Thompson is the quintessential troubadour, although he’s known as much for his association with country legend Guy Clark as for his own stellar songwriting talents.
“I’ve been playing with Guy Clark since 1988 or ‘89. I worked with him on his Old Friends album (1993/Sugar Hill Records), and when we were finished he said,
“Now you need to come out on the road and recreate it with me. So I did. And now I pretty much do every date with him.”
Thompson has been with Guy Clark on every recording since Old Friends. He’s also racked up producer credits on Cold Dog Soup (1992/Sugar Hill Records), The Dark (2002/Sugar Hill Records), Workbench Songs (2006/Dualtone Music Group) and the upcoming Some Days the Song Writes You (Sept. 22, 2009/Dualtone Music Group).
In addition to Live At the Iveys, Thompson has also cut a few albums on his own label, VNS Music – Out At the Barn and Everywhere … Yet; and Verlon Thompson (1990/Capitol). His compositions have been recorded by Jimmy Buffett, Alan Jackson, Sam Bush, Trisha Yearwood, Anne Murray, the Nitty Gritty Dirt Band and the list goes on.
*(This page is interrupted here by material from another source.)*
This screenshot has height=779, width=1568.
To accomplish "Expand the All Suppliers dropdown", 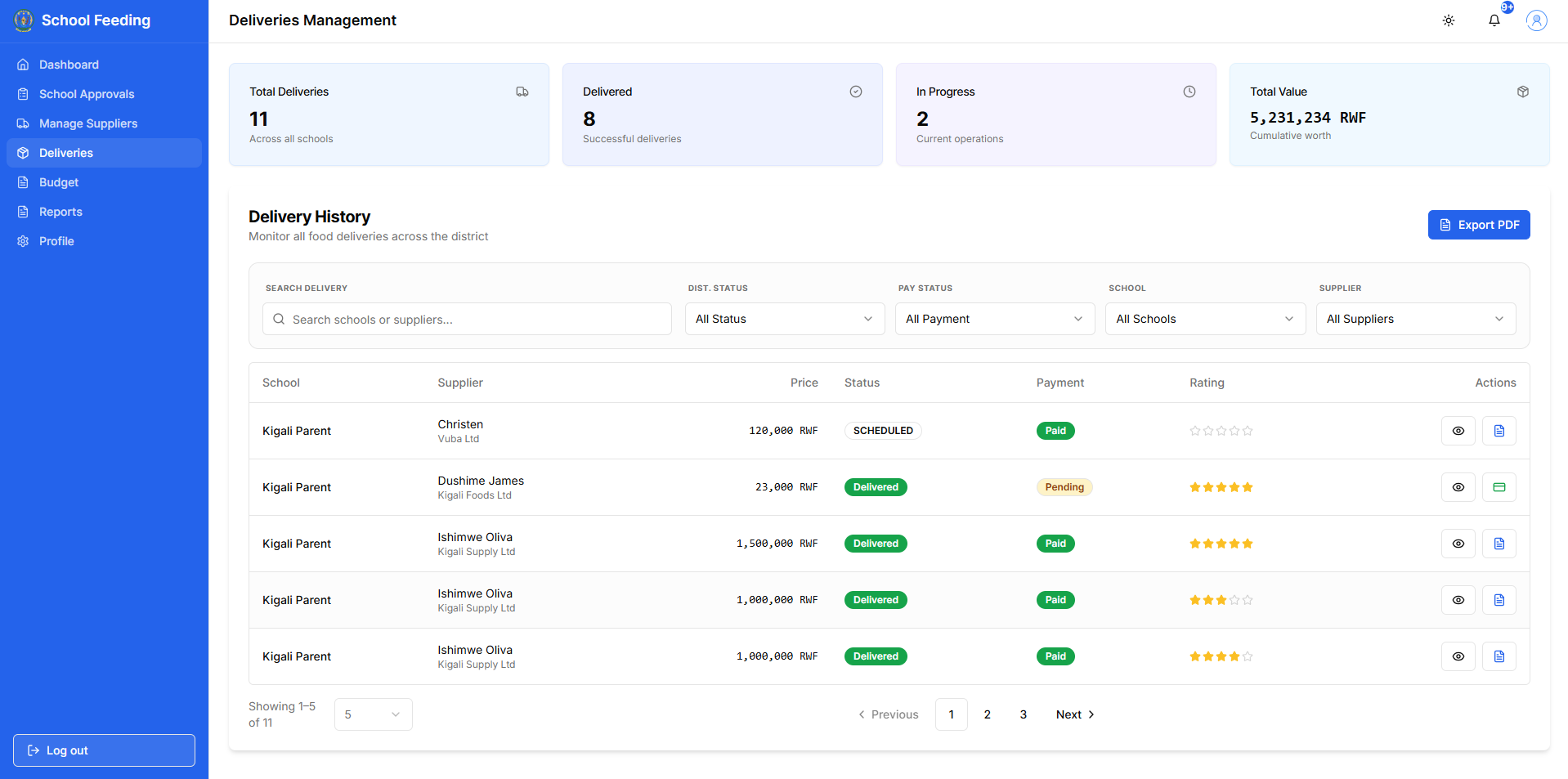I will 1416,319.
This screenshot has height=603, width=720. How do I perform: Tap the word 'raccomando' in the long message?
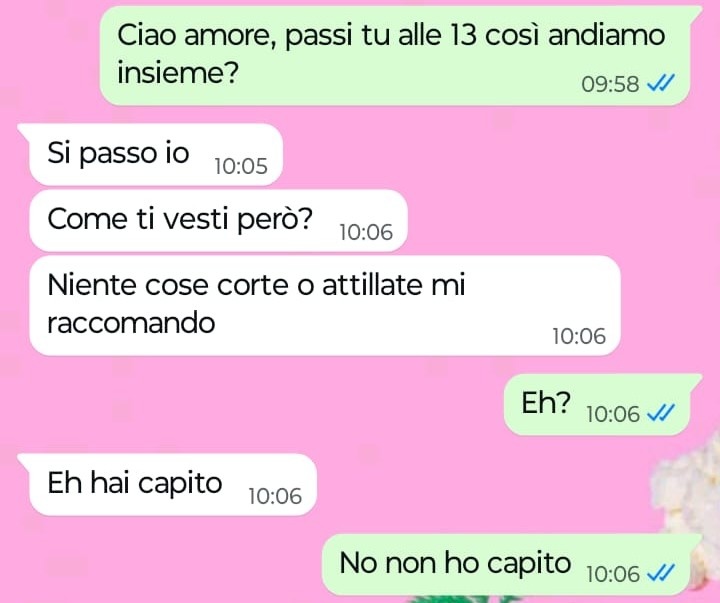coord(131,322)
In fact, when we spoke, the main subject was songwriting. “There are many ways to write a song,” he tells me. “There are many formulas. But it seems like I get the best result when I relax and say what I truly feel, whether it’s a commentary on something or a story … not that I don’t resort to clever wordplay, but I hope not at the expense of the story.
“Sometimes a lick will inspire a word. then that word will inspire a thought … I’ll have a piece of a song that I don’t think is any good and six months later I’ll have the perfect resolution Sometimes you have to wait to be open to it.
“I teach occasionally at songwriting workshop and my advice is ‘Try to reach out; forget the formulas.’
“If you’re writing, here’s what you need to do:
1. Your song needs to bring a lump to the throat;
2. Your song needs to bring a smile to a face (that can’t be stopped);
3. You need to be tapping your foot and just can’t stop.”
Verlon Thompson isn’t a household name. He’s not played on Top 40 radio stations. But he’s building a massive street team of music lovers. This sampling from his website should give you an idea:
Verlon Thompson is best known as Guy Clark’s second guitarist, but he’s cut three albums on his own VNS Records. Out At the Barn is Thompson’s latest celebration of simple, down home music recorded, as the title suggests, at this refurbished barn in the countryside near Nashville … If you dig Thompson’s work with Clark, this disc should grace your collection as well.
– Thirsty Ear, a NonTuxedo Music and Culture Joint
It’s high time everyone heard more of that humble troubadour Verlon Thompson. He is a fantastic guitar picker and songwriter whose only career shortcoming is that he performs in Guy Clark’s enormous shadow.
– Lonely Goat Magazine
This little album [Everywhere ... Yet], only 37 minutes long, is an example of real home-made music. All instruments and vocals by Verlon Thompson. I can hear bass, mandolin, and guitars. It’s marvelous in it’s simplicity. Recorded “out at the barn” in a studio he built for his last album, the sound is as cozy as an Indian blanket in front of a log fire….It’s almost as if Thompson was singing for you in your living room. And he is one fine guitar player!
– David Kidney, “Green Man Review” greenmanreview.com
Verlon Thompson’s musical career spans two decades of many facets of the industry as a songwriter, solo artist, sideman and collaborator (many of these roles with country hero Guy Clark). His latest solo project is a chronicle of his vast career, pooling his experiences and paying tribute to influences.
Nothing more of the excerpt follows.